Put every line from the start of the records down through the line containing "Looking at the screenshot, I should [16, 70]." into a JSON list of strings, one string per line. Leave out any blank lines.

#####

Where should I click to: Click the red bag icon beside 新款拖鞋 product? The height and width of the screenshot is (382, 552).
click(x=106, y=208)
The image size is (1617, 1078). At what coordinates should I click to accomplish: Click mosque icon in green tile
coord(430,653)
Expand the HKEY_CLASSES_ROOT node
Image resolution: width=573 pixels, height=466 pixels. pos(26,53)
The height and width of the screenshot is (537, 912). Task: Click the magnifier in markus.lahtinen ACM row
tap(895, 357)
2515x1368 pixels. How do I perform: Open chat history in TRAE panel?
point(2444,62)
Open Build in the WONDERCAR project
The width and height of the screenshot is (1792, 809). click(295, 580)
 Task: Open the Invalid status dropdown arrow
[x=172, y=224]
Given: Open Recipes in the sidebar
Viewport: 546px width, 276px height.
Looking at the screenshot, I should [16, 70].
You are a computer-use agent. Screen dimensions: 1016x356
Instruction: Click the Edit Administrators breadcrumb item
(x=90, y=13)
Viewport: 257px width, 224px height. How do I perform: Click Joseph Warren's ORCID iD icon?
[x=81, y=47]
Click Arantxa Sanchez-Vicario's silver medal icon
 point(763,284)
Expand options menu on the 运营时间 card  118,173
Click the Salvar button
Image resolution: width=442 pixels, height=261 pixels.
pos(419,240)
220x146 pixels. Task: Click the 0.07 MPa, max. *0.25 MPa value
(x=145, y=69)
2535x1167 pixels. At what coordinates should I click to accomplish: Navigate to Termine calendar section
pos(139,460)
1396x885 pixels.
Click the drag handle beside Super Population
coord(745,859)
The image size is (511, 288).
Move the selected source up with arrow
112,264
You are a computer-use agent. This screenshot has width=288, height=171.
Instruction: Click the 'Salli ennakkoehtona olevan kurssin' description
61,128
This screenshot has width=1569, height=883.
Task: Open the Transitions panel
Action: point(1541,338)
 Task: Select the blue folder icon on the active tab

#####

▶ _Problem solution_:
[
  "Where should I click to: Click the red bag icon beside 新款拖鞋 product? The height and width of the screenshot is (382, 552).",
  "click(x=106, y=208)",
  "The image size is (1617, 1078). At what coordinates should I click to accomplish: Click mosque icon in green tile",
  "coord(430,653)",
  "Expand the HKEY_CLASSES_ROOT node",
  "Image resolution: width=573 pixels, height=466 pixels. pos(26,53)",
  "The height and width of the screenshot is (537, 912). Task: Click the magnifier in markus.lahtinen ACM row",
  "tap(895, 357)",
  "2515x1368 pixels. How do I perform: Open chat history in TRAE panel?",
  "point(2444,62)",
  "Open Build in the WONDERCAR project",
  "The width and height of the screenshot is (1792, 809). click(295, 580)",
  " Task: Open the Invalid status dropdown arrow",
  "[x=172, y=224]",
  "Given: Open Recipes in the sidebar",
  "Viewport: 546px width, 276px height.",
  "Looking at the screenshot, I should [16, 70]."
]